Evliliğin Anayasası
Çift olabilmek, yaşam döngüsünde en karmaşık süreçlerinden biridir. Bu karmaşık süreci daha yaşanabilir hâle getirmek için şüphesiz sevgi önemlidir. Fakat sevgi tek başına yeterli midir? Sevgi oluştuktan sonra mutlu bir birliktelik için ne yapmak gerekir? Çoğu zaman sevginin var olması için bir nedene gerek yoktur. Lakin sevginin devam edebilmesi ve büyütülmesi için beslenmesi gerekir. Sevginin beslenip ve büyütülmesi için bir takım sağlam temeller gerekir. Nasıl ki insanların ve toplumların bir arada yaşayabilmesi için “toplumsal sözleşme” gerekir ki biz buna anayasa diyoruz. İşte toplumun en küçük birimi olan evlilik kurumunun da sağlıklı yürümesi için bir takım olmazsa olmazlar vardır. Evliliğin sağlam temellere oturtmak için evliliğin anayasasını bilmemiz önemlidir.
“BEN” OLARAK KALABİLMEK!
“Ben” olmak kendi sınırlarını ihlal ettirmemek. Ben olmak başkalarının sınırlarını ihlal etmemektir. Ben olmak iki seçenek içersin de önceliği kendisine vermek demektir. Önceliği ben olamayan birinin eşiyle sağlıklı ilişki kurması zorlaşacaktır. Biri sizden bin lira borç para istiyor, böyle bir durumda ilk olarak ne düşünürsünüz? Onun güvenilir olması mı? Parayı ödeme ihtimali mi? Bunların aklınıza gelmesi pek doğaldır. Fakat birine borç para verebilmeniz için öncelikle o paranın sizde bulunması gerekir yani kenarda fazladan bin liranızın olması gerekir ki borç verebilesiniz. Paranız yoksa o kişinin güvenilir olması hiçbir işe yaramaz. Çünkü sizde olmayanı başkasına veremezsiniz. Mutluluk tam da böyledir. Mutlu değilseniz mutlu edemezsiniz. Kendini ön plana almak bencillik olarak değerlendirildi.
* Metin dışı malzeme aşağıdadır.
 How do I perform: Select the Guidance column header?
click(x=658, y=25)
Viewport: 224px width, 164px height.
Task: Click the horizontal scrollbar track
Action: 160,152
Bencillik kötü bir şey olarak söylendi. Bunun sebebi de bencilliğin başka kavramlarla karıştırılmasıdır. O kavram “ben merkezci” yani narsisistik kişilik örgütlenmesi olan kişilerdir. “Ben merkezci” biri sürekli başkalarına yukarıdan bakan, sürekli kendi ihtiyaçlarını düşünen karşı tarafı yok sayan birine bencil değil ben merkezci yani narsisistik bir kişi diyebiliriz. Dolayısıyla “ben” i öncelikli kılmak “ben merkezci” olmak değildir. Mutlu bir evlilik için ön koşuldur. Çünkü “ben” i mutlu edemeyenin karşısındakini mutlu etmesi pek de mümkün değildir. “Ben”i ön plana alabilmek için bireyler kendi anne-babalarından öncelikle kopmalıdır. Onlar tarafından yönetilebilir bir ilişki kurmamalı ve bağımlılığını koparmalıdır. Anne babadan kopmak onlara saygısızlık yapmak ya da onları artık sevmemek değildir. Bağımsız birey ve çift olmak için gereklidir. Eğer ki bağımsız bir birey veya çift olunamazsa geçmişteki roller aktifleşecek ve çiftler eski kalıp davranışlarına mahkummuş gibi sürekli aynı kavgaların esiri olacaktır. Özellikle bizim kültürümüzde “saçını süpürge eden anneler”, “kendinden çok eşini düşünen kadınlar” vardır. Açıkçası bu durum toplum tarafından da desteklenmektedir. Ancak “ben”i ön plana almayan birinin başkasını mutlu etmesi mümkün değildir. Bunu durgun bir suya atılan taş gibi düşünebilirsiniz nasıl ki durgun suya atılan taş çevresine dalga dalga yayılıyorsa mutlulukta önce bireyin kendi dünyasında başlayıp çevresine dalga dalga yayılacaktır.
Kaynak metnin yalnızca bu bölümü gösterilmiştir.